Dès leur naissance, les enfants commencent à tester des comportements qu’ils ont dans le micromonde que constituent leurs parents. Les comportements qu'ils adoptent sont liés à leur tempérament.

 
Il y a des enfants très calmes, d'autres plus agités. Les bébés cherchent la satisfaction immédiate de tous les besoins qu’ils ont. Dans certains cas, cette immédiateté est justifiée, parce qu'ils ne peuvent pas couvrir eux-mêmes certains besoins physiologiques et la nature ne leur donne pas les outils pour pouvoir y répondre efficacement d’eux-mêmes. Ils cherchent à téter ou à calmer leur douleur immédiatement et, pour y arriver, utilisent les pleurs comme instrument habituel pour attirer l'attention des parents. Les bébés ont également besoin de contact physique et émotionnel, pour se sentir aimés. Aujourd'hui, nous savons que le besoin de contact est également fondamental pour tous les êtres humains, autant que la nourriture, ou même plus. L'être humain, sans le toucher, peut mourir.

Lorsque les enfants ont couvert tous ces besoins physiologiques, ils attendent un autre type de « contact physique » de leurs parents. Ils ont besoin d'une autre vitamine: la reconnaissance. Ils aiment qu’on les applaudisse et qu'on leur sourie. Même si, toutefois, ils ne sont pas prêts à renoncer à d'autres choses, comme la nécessité d'accaparer l'attention, qu’on les écoute immédiatement, de jouer à l’endroit qu’ils ont décidé, etc...

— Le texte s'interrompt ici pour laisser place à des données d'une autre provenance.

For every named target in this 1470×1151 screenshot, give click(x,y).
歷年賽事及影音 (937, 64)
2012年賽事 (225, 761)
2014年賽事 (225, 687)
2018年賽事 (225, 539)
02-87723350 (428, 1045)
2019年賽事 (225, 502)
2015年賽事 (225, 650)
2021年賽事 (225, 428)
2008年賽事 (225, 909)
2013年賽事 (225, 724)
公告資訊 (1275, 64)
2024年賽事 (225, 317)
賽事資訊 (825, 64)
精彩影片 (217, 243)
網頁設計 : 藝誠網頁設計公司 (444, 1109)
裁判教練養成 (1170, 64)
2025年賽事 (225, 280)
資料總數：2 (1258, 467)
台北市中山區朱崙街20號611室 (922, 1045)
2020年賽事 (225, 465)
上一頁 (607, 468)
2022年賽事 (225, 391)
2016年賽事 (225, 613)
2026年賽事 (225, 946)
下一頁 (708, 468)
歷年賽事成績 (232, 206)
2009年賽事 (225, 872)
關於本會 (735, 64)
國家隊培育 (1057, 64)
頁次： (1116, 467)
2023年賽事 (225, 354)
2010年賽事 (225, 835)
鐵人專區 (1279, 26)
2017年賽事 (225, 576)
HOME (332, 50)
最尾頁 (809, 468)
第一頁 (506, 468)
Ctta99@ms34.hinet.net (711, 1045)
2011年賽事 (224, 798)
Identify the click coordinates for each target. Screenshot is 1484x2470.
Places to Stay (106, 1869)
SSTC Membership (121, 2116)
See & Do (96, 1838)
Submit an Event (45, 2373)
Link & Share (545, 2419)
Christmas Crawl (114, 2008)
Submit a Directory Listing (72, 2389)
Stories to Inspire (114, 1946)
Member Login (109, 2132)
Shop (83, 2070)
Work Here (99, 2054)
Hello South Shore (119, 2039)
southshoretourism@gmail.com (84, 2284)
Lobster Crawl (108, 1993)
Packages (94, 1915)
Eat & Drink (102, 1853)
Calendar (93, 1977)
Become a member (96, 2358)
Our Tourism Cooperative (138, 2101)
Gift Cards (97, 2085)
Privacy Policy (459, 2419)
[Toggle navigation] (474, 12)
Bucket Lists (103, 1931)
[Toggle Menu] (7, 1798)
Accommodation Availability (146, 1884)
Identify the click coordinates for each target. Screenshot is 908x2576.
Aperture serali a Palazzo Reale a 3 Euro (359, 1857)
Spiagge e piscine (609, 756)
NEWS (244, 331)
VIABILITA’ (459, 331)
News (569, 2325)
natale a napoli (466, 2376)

Beaucoup des comportements de l'enfant vont contre ce que nous, adultes, nous considérons juste. Au fur et à mesure qu’ils grandissent, nous augmentons le niveau de pression «éducative» : «on fait ça comme ça», «ce n'est pas bien ». Les parents finissent par réprimer les comportements de leurs enfants qui ne leur semblent pas convenables. Cela car nous avons besoin de nous dire et de nous convaincre, d’abord, nous-mêmes, puis la société, que nous éduquons bien nos enfants. Il est absolument nécessaire de contrôler ce type de comportement de l'enfant, qui s’écarte ostensiblement de ce que nous considérons nécessaire pour une cohabitation appropriée, maintenant et dans l'avenir.

 

Voici la question: il est nécessaire de contrôler les enfants mais, comment les réprimer ?

 Comment pouvons-nous leur faire voir que ce n'est pas une affaire personnelle, mais que c’est nécessaire pour leur avenir? La tâche n'est pas simple. Pour commencer, il faudrait peut-être changer le mot que nous utilisons pour le décrire et, au lieu de réprimer, nous pourrions éventuellement appeler cela gérer. Deuxièmement, nous devrions parler de comportements, et non pas des manières d'être.

Ce n'est pas la même chose de dire « tu es un pleurnichard », que de dire « si tu pleures maintenant, tu n’obtiendras pas ce que tu veux ». L'idée est de gérer les comportements que nous n'aimons pas sans faire appel à ce que l'enfant est, ou peut être, à son identité, à son essence. Cela peut peut-être sembler ridicule mais ça pourrait être l'une des clés d’une éducation efficace.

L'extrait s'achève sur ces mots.